EXERCISE OBJECTIVE: Reproduce everything from the line containing "You are a GUI" down to the line containing "Task: Click on", swapping "GUI agent" for "desktop agent" and leaving all else unchanged.

RECORDS SHOWN:
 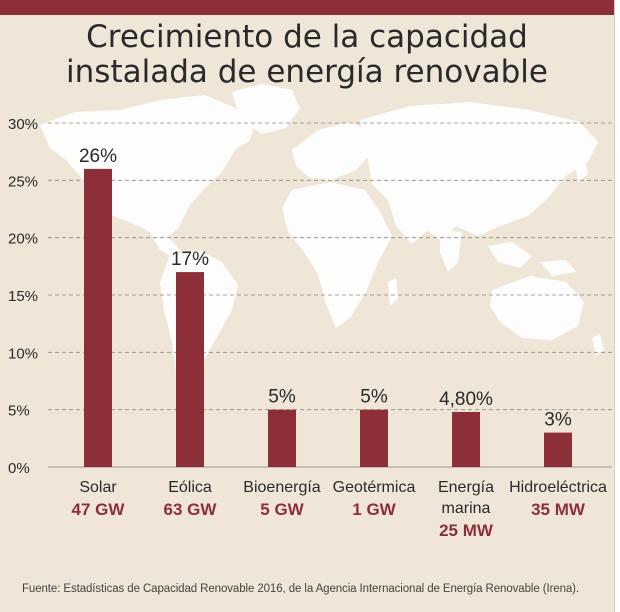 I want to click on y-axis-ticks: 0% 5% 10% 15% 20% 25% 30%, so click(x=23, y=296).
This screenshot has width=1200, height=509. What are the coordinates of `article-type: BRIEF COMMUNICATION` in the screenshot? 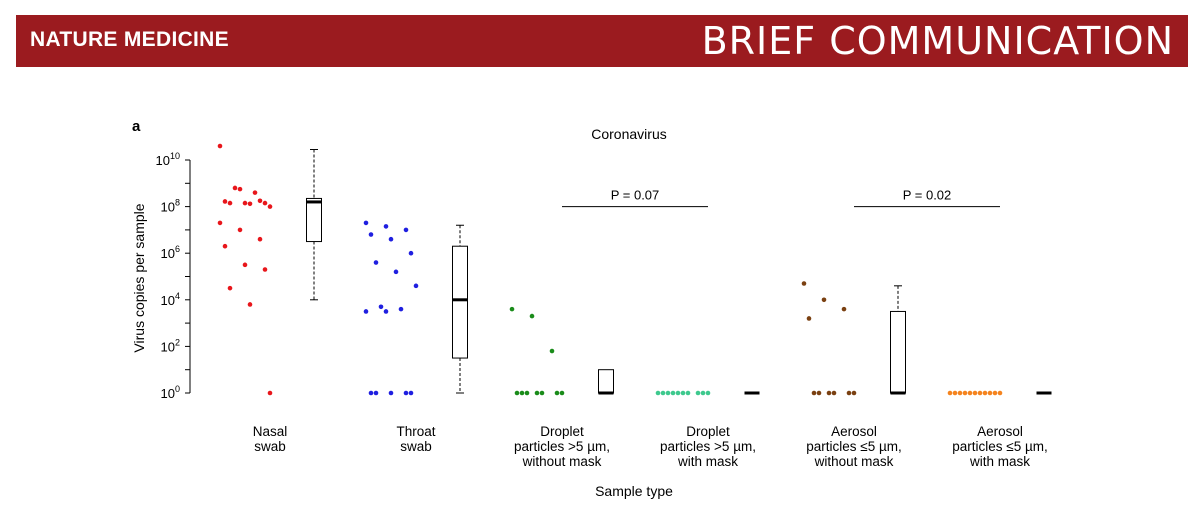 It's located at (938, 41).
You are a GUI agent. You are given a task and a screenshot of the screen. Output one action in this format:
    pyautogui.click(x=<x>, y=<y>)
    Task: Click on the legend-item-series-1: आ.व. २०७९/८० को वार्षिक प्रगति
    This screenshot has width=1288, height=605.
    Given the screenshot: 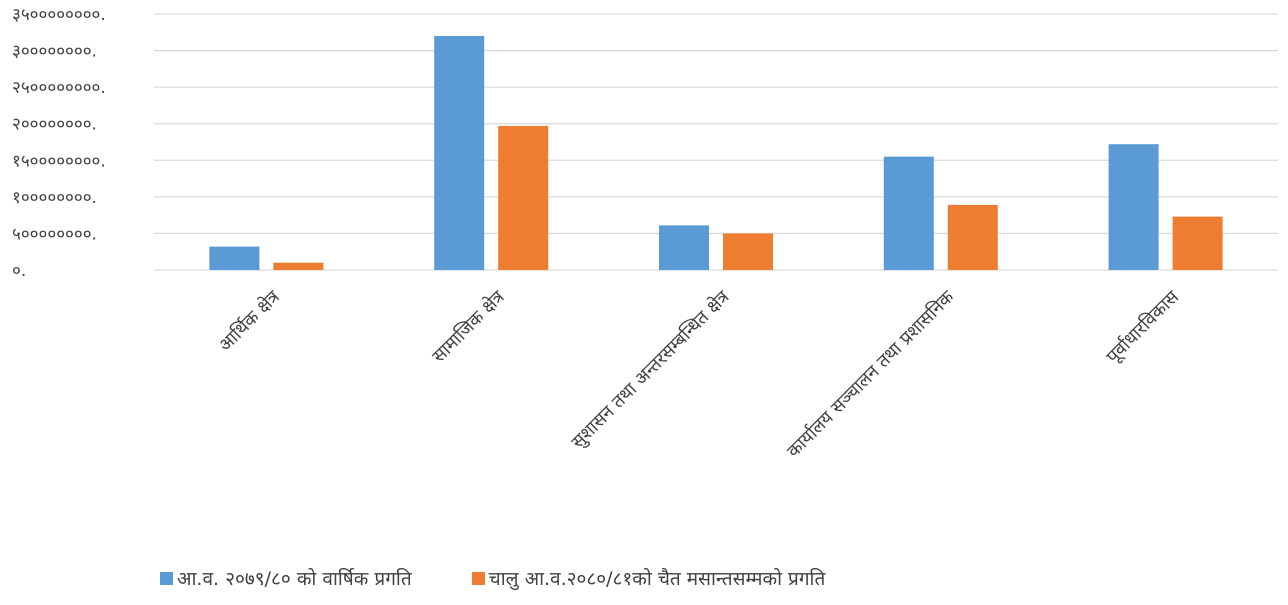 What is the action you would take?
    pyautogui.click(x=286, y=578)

RESULT OF THE EXERCISE:
You are a desktop agent. You are given a task and a screenshot of the screen. Output one action in this format:
    pyautogui.click(x=<x>, y=<y>)
    Task: Click on the legend-item-series-1: आ.व. २०७९/८० को वार्षिक प्रगति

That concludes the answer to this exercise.